## Texto de apoio
- - - - -

Rafael Toral e David Maranha, 22 de Março de 2019

Rafael Toral e David Maranha

Do erro na improvisação à magia do tom

texto Vítor Rua

Em apreciação dois factores que Vítor Rua, o co-fundador dos Telectu, encontra nas músicas de Rafael Toral e David Maranha: a intencionalidade do erro na improvisação de um e o entendimento do som como “medium” do outro.

#01: Deus falou

Rafael Toral

Existe uma antiga estória chinesa que conta o seguinte: há muito, muito tempo, num templo budista, todos os anos era organizado um concerto de música para flauta. Num desses anos, foi convidado a tocar um mestre flautista de uma província longínqua que tinha inventado uma nova flauta e uma nova técnica de tocar. Um a um, os flautistas foram dando o seu concerto até chegar a vez desse mestre. E ele tocou a mais bela melodia que alguém já tinha escutado. No final fez-se silêncio e ouviu-se a voz do monge ancião: «Deus falou.»

No dia seguinte, os monges reuniram-se para escolher o aluno que iriam enviar para aprender aquela nova técnica com o mestre e escolheram um virtuoso ainda jovem para que tivesse mais tempo de aprendizagem. E assim, mestre e discípulo partiram para a província do mestre flautista. Na primeira aula, o mestre deu ao seu discípulo uma melodia muito simples para ele aprender. O aluno esteve um dia inteiro a praticar e, no dia seguinte, foi a casa do mestre e tocou a música. O mestre disse: «Falta-lhe algo.» O aluno regressou a casa e, desta vez, praticou durante uma semana inteira. De novo foi a casa do mestre e voltou a tocar a peça. O mestre disse-lhe: «Falta-lhe algo.» O pobre jovem ficou muito triste consigo próprio. Não conseguia realizar o que lhe fora pedido. Voltou a praticar, mas agora durante um mês inteiro, quase sem dormir. Foi a casa do mestre e voltou a tocar a melodia e de novo o mestre lhe disse: «Falta-lhe algo.» Aí, o aluno desesperou. Meteu-se no sake e tornou-se um vagabundo. Quando, anos mais tarde, regressou à sua aldeia, foi viver afastado de todos no cimo de uma montanha e lá ficou isolado, envergonhado. Tinha "perdido a face”.

Num ano em que se ia organizar mais um concerto, um monge idoso recordou que, naquela montanha, vivia um flautista virtuoso e pediu para o convidarem. Este, sem nada mais a perder, aceitou quase instintivamente o convite e, pegando na primeira flauta que encontrou, partiu para o templo. Chegado lá, ficou atrás do palco em silêncio e ninguém ousou também falar com ele. Os flautistas foram dando os seus concertos, até que chegou a sua vez. Ao subir para o palco, reparou que com a pressa tinha trazido uma flauta nova que o mestre lhe tinha oferecido e que nunca tinha tocado antes. Pegou na flauta e tocou a melodia que o mestre lhe tinha ensinado. No final, fez-se um silêncio e o monge mais ancião disse: «Deus falou…»

- - - - -

## Instrução 1
As afirmações seguintes estão de acordo com o texto de apoio? Responda sim ou não a cada uma e cite textualmente as palavras do texto que o decidem.
(a) O mestre flautista convidado vinha de uma província próxima do templo.
(b) Na terceira tentativa, o aluno praticou durante um mês inteiro.
(c) No último concerto, o flautista tocou com uma flauta que já tinha usado muitas vezes.
## Instrução 2
Responda a estas perguntas com base no texto de apoio:
(a) Quem é apresentado como co-fundador dos Telectu?
(b) Com que fim escolheram os monges um virtuoso ainda jovem?
(c) Onde foi viver o aluno quando regressou à sua aldeia?
## Instrução 3
Pode reescrever em forma de lista o parágrafo do texto de apoio que começa por "No dia seguinte, os monges reuniram-se", mantendo os factos principais?
A listagem não tem qualquer relação com o texto de apoio.

## Listagem

- - - - -

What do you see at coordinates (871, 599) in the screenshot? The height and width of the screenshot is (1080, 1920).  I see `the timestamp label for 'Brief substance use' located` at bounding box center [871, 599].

- - - - -

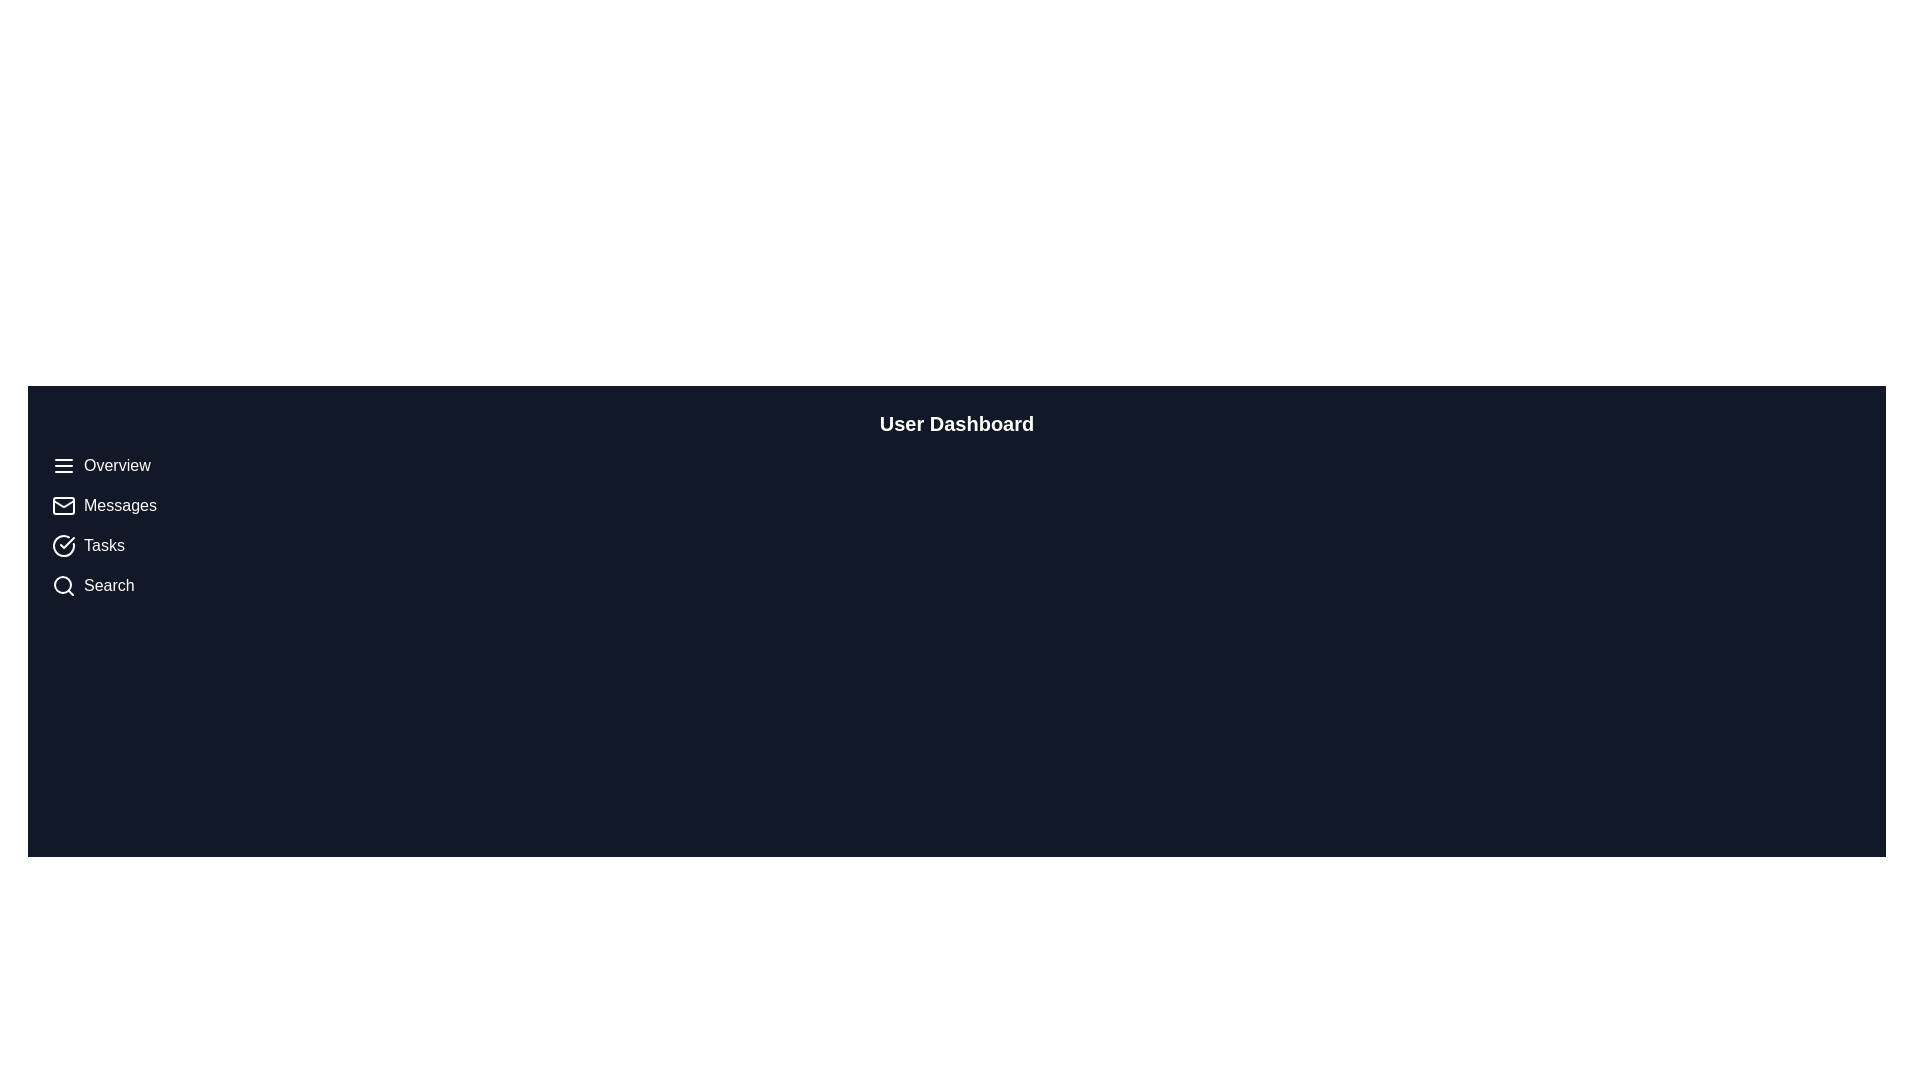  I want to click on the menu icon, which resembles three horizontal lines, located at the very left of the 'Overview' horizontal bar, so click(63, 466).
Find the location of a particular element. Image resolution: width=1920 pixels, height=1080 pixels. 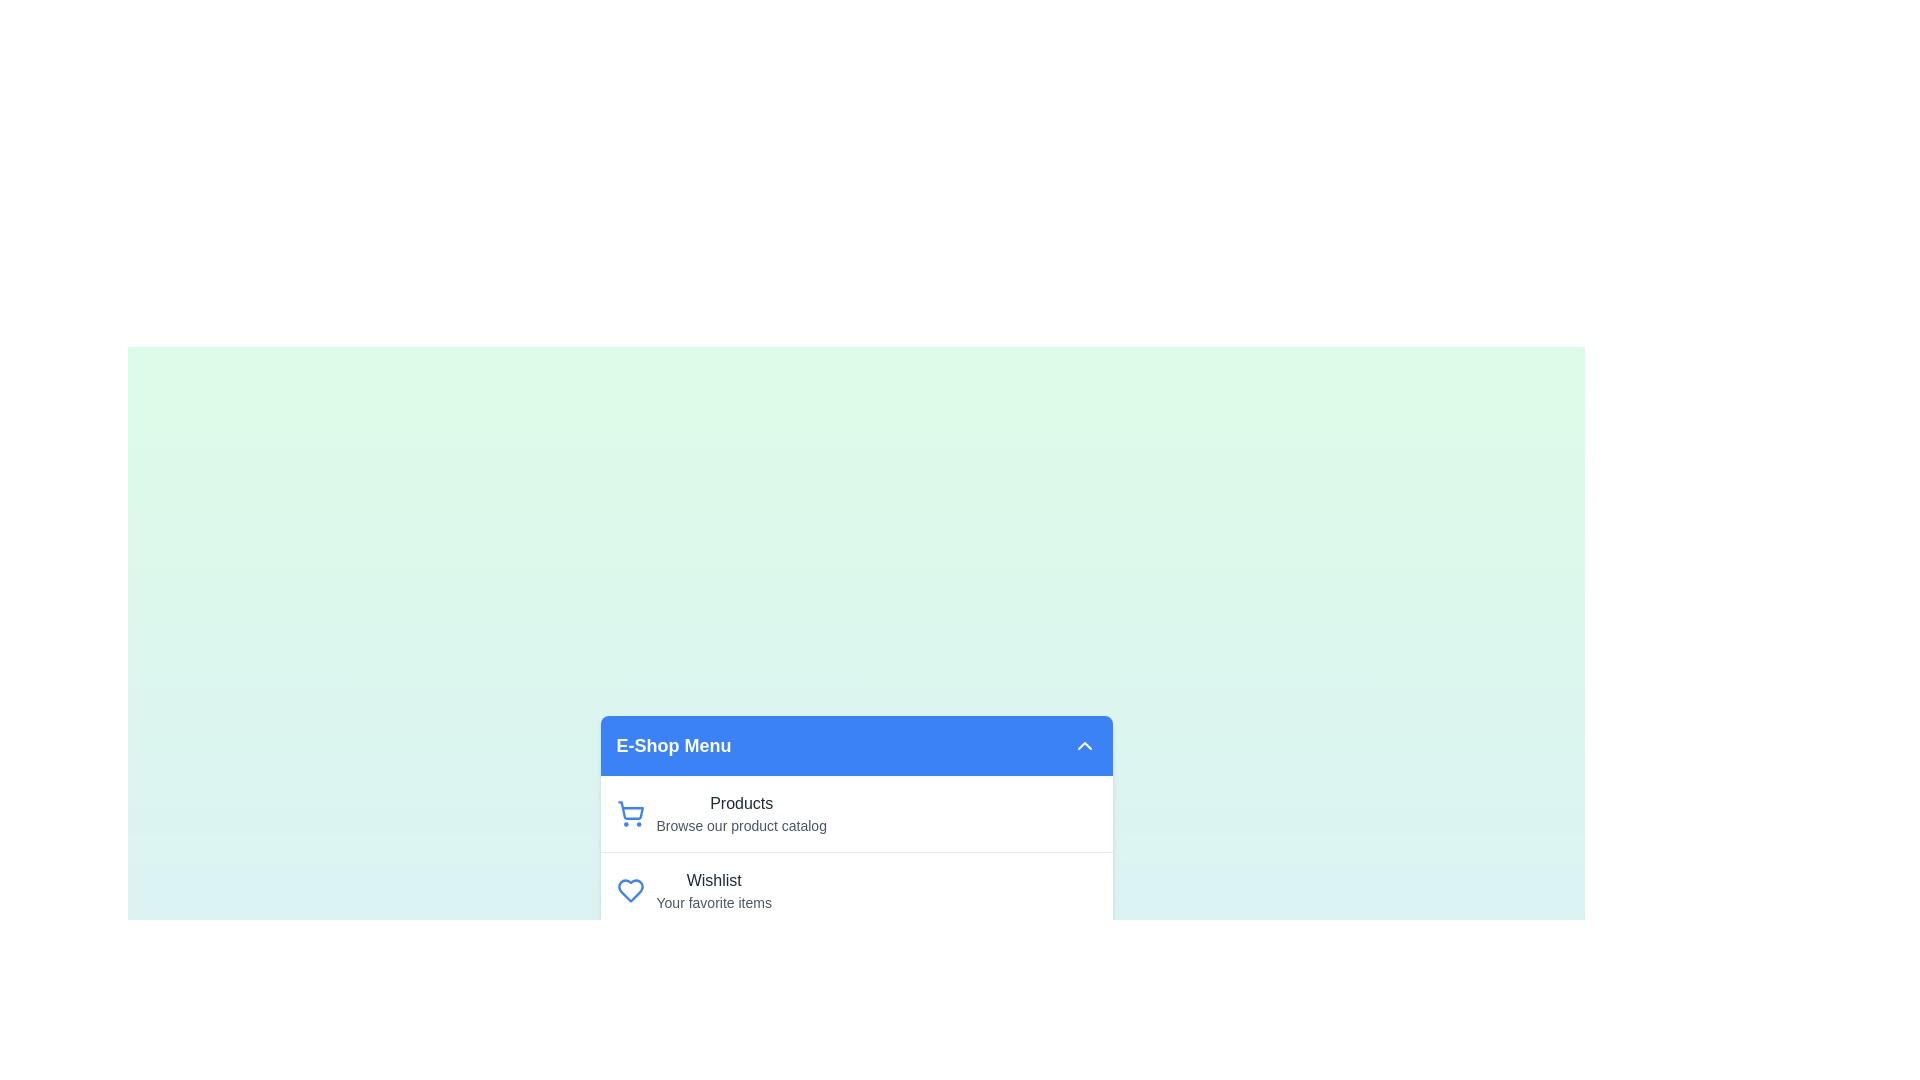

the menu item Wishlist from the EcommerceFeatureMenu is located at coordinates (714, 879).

- - - - -

## Resposta 1
(a) Não: "foi convidado a tocar um mestre flautista de uma província longínqua"
(b) Sim: "Voltou a praticar, mas agora durante um mês inteiro, quase sem dormir."
(c) Não: "tinha trazido uma flauta nova que o mestre lhe tinha oferecido e que nunca tinha tocado antes"

## Resposta 2
(a) Vítor Rua.
(b) Para que tivesse mais tempo de aprendizagem.
(c) No cimo de uma montanha, afastado de todos.

## Resposta 3
- Os monges escolheram um virtuoso ainda jovem para aprender a nova técnica com o mestre, para que tivesse mais tempo de aprendizagem.
- Mestre e discípulo partiram para a província do mestre flautista.
- Na primeira aula, o mestre deu ao discípulo uma melodia muito simples para aprender.
- O aluno praticou um dia, depois uma semana e depois um mês quase sem dormir. De cada vez o mestre respondeu: «Falta-lhe algo.»
- Desesperado, o aluno meteu-se no sake e tornou-se um vagabundo.
- Anos mais tarde, voltou à aldeia e isolou-se, envergonhado, no cimo de uma montanha. Tinha "perdido a face".